Exercise -
Rewrite the data from the line containing "Vorheriger Veranstaltung (123, 529)" through the line containing "Ana Sayfa (284, 384)", substituting "Termin" for "Veranstaltung". Leave everything else in those lines unchanged.

****************

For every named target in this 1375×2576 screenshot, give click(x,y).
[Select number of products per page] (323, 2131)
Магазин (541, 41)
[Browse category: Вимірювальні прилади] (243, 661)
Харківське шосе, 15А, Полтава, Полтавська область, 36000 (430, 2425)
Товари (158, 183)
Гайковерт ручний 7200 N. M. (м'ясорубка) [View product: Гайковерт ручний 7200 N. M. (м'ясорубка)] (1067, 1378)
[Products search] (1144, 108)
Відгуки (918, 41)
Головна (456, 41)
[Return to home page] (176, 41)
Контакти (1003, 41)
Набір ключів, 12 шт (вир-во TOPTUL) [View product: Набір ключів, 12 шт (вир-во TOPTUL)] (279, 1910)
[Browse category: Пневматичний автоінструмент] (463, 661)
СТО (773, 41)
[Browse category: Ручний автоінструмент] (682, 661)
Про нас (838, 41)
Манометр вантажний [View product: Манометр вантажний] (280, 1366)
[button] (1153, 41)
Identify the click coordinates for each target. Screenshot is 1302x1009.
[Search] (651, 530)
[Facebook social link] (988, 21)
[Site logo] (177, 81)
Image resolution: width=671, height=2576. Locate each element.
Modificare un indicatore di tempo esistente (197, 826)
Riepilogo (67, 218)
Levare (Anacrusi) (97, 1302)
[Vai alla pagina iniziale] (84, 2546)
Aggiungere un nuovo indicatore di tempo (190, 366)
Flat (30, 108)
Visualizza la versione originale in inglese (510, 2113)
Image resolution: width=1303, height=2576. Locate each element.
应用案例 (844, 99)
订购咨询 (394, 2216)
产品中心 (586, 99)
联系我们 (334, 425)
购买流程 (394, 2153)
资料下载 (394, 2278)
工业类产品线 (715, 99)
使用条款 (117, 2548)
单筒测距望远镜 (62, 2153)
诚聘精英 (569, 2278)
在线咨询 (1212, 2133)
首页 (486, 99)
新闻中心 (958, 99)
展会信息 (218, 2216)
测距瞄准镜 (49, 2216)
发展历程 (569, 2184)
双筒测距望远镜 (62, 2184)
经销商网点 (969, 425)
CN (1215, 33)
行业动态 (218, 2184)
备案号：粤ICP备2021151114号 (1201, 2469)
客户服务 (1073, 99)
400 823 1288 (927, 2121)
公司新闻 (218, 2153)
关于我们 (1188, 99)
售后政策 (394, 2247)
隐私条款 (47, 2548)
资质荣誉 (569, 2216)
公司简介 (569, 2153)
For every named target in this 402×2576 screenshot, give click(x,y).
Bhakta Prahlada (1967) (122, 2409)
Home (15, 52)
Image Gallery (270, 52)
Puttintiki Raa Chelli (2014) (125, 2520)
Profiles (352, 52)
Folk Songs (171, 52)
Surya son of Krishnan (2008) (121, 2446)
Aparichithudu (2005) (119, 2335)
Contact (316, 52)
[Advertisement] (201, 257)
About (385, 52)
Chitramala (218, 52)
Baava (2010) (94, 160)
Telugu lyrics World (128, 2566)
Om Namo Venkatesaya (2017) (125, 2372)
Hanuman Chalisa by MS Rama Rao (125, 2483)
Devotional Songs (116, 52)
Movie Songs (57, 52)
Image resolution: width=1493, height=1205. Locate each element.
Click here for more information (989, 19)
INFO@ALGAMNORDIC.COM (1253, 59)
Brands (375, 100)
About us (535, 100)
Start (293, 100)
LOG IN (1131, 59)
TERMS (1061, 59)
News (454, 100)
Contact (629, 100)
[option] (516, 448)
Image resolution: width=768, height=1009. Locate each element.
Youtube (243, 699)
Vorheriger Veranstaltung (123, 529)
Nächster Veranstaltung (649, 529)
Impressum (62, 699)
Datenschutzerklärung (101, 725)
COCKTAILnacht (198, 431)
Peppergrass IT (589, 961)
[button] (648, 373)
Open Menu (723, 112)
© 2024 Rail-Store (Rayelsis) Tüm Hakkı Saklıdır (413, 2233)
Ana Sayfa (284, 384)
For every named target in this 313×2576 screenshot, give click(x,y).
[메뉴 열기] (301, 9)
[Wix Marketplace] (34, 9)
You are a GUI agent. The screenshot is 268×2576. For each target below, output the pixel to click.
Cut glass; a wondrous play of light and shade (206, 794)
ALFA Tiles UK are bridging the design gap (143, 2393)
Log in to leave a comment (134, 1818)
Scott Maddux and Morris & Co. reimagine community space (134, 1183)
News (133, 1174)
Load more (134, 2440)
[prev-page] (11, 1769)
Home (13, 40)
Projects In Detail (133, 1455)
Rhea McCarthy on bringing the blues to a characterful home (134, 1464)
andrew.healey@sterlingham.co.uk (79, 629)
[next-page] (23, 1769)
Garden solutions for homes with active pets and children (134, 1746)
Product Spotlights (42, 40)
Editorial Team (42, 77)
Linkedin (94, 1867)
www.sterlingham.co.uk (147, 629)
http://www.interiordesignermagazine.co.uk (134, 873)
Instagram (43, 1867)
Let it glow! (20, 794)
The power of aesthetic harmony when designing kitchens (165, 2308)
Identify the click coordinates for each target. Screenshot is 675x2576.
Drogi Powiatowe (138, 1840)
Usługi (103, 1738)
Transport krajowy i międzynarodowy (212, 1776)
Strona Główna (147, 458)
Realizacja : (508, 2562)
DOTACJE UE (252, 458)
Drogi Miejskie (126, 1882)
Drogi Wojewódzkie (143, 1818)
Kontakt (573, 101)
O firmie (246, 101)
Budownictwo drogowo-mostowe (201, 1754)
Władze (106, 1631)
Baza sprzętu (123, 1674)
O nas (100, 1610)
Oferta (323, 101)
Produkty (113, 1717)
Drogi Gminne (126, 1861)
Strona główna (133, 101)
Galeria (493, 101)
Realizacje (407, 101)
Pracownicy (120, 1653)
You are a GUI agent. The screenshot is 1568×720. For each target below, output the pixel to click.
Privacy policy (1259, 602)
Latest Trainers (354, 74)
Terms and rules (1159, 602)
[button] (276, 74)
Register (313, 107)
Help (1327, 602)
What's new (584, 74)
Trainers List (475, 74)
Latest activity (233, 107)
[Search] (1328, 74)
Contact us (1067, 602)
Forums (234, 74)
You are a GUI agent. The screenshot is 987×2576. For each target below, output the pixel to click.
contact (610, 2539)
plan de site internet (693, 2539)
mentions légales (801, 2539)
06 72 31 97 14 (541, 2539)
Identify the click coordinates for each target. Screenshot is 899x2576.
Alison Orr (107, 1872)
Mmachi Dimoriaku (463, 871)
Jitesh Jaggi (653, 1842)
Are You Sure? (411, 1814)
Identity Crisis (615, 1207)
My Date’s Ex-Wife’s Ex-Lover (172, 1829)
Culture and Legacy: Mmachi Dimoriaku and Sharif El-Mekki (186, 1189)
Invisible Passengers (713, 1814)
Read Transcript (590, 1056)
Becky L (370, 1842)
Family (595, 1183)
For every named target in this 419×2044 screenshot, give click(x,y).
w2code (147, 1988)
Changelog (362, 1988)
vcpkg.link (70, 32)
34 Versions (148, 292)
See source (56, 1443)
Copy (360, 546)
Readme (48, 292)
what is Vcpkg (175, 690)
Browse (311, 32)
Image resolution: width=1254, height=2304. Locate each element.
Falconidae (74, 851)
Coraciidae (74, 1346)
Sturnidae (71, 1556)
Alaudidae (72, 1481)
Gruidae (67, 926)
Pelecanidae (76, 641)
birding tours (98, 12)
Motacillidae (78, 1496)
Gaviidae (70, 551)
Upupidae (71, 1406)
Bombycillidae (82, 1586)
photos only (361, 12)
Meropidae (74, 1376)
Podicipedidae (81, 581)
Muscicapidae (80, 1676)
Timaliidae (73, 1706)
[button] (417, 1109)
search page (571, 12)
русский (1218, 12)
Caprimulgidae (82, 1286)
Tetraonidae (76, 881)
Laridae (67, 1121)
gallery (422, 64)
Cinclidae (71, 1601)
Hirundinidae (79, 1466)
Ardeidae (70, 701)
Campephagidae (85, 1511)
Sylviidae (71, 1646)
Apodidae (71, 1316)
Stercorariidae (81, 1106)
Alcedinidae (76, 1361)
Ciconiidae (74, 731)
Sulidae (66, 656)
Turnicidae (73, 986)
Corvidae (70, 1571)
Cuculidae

****************

Final result -
Vorheriger Termin (123, 529)
Nächster Termin (649, 529)
Impressum (62, 699)
Datenschutzerklärung (101, 725)
COCKTAILnacht (198, 431)
Peppergrass IT (589, 961)
[button] (648, 373)
Open Menu (723, 112)
© 2024 Rail-Store (Rayelsis) Tüm Hakkı Saklıdır (413, 2233)
Ana Sayfa (284, 384)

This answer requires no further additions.